A: Targeted search with shared terms, yes; full collection, no — propose a sample first.
RISKS TO WATCH FOR
- Do not concede relevance of the two-year window; frame any agreement as compromise, not obligation.
- Avoid committing to a production date without checking the vendor timeline.
DESIRED OUTCOME
A narrowed dispute on the record — ideally a stipulation adding one custodian and a Slack sampling protocol — that avoids or weakens their motion.
FOLLOW-UP ACTIONS
- Send a confirming email summarizing any agreement same day.
- Get a cost estimate from the e-discovery vendor for the Slack sample.Tips
- •Paste the most recent correspondence or filing — Claude needs current context, not just background.
- •For client calls, ask Claude to include 'difficult questions the client might ask' with diplomatic responses.
- •Run this prompt 10 minutes before the meeting — it forces you to clarify your own objectives.
Frequently Asked Questions
When should I run the meeting prep brief?
Use it before any call, meeting, hearing, deposition, or mediation where you need to get up to speed fast — particularly when you are short on time. Running it about ten minutes out works well, because pulling your objectives and anticipated questions together while the meeting is imminent sharpens your focus more than reviewing the file passively would.
Can I treat the brief as a reliable plan for the meeting?
Treat it as a starting point you must vet. Claude only knows what you paste in, so it can misread the strategy, overlook a fact outside the notes, or propose a response that does not fit the personalities involved. Review it against your own judgment and the full file before you rely on it; it organizes your thinking rather than replacing it.

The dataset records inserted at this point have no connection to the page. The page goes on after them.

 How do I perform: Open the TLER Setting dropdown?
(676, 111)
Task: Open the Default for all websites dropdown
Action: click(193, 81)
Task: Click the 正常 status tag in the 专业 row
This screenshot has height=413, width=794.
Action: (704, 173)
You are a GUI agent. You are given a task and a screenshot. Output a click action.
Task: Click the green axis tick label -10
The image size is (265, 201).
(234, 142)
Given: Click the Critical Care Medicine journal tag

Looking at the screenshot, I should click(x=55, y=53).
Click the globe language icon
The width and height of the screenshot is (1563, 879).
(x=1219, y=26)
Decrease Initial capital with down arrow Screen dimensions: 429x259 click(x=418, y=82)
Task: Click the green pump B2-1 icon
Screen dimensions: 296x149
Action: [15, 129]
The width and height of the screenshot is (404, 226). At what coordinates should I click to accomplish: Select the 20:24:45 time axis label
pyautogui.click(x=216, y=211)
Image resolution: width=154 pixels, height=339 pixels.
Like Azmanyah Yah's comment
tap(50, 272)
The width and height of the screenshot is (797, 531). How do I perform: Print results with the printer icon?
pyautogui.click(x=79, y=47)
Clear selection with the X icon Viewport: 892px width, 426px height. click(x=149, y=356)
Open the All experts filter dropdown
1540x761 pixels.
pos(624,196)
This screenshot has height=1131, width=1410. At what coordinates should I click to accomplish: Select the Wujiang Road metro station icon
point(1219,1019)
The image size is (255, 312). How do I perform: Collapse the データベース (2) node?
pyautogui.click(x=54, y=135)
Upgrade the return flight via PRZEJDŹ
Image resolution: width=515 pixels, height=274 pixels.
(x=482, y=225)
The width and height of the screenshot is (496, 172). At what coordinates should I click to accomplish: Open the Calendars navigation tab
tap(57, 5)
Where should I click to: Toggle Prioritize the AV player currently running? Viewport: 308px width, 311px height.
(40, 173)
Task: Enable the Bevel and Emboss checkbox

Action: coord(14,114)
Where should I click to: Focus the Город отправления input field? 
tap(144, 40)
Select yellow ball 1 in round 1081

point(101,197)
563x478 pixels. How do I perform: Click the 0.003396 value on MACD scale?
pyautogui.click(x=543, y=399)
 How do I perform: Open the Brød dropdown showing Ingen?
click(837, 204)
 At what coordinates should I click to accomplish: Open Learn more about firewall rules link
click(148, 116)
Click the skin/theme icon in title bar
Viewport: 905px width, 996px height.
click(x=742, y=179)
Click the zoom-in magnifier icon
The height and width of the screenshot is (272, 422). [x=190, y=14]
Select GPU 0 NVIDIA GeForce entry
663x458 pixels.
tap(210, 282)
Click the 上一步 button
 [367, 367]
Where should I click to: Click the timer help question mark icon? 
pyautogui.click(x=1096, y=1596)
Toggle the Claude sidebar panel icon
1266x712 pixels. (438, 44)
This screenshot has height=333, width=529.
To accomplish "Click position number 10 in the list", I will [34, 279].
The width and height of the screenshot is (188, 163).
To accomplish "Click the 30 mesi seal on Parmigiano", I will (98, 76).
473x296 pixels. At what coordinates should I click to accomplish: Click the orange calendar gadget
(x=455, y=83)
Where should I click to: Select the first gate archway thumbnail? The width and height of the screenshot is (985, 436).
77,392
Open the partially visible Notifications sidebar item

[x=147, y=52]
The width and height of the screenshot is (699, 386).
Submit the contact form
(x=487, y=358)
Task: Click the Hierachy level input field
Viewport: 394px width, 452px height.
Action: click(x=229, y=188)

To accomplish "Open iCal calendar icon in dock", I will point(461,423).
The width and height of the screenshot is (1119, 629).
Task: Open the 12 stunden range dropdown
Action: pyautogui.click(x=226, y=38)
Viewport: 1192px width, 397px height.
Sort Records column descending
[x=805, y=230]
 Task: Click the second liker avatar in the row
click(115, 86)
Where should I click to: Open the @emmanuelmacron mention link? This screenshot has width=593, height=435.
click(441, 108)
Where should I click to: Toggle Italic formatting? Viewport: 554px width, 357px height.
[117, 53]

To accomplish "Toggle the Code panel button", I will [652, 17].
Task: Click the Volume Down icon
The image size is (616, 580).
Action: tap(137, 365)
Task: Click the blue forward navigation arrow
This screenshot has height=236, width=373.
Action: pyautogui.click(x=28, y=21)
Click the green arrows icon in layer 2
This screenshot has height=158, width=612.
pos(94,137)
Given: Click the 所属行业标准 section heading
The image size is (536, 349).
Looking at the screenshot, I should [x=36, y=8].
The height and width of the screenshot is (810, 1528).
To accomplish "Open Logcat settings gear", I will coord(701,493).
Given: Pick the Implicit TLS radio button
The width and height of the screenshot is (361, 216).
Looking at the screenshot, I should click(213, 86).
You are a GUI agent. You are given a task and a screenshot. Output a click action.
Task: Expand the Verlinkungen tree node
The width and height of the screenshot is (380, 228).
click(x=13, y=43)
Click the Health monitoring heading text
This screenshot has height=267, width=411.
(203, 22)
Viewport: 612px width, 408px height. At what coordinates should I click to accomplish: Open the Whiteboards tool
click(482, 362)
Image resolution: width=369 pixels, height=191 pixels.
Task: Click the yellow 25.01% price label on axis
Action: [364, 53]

How do I get the most useful brief?
Paste the most recent correspondence or filing, not just background — Claude needs current context. State the meeting type, the participants, and the purpose precisely. For client calls, ask it to include the difficult questions the client might raise with diplomatic responses. The more specific your inputs about people and goals, the more tailored the talking points.
What about confidentiality when I paste case notes?
Case notes and correspondence are often privileged, so apply the safeguards ABA Formal Opinion 512 and Model Rule 1.6 call for. Use a business or enterprise tier that does not train on your inputs and offers contractual data protection, rather than a consumer product. Where the prep does not depend on specific identifiers, consider redacting client and third-party names before pasting.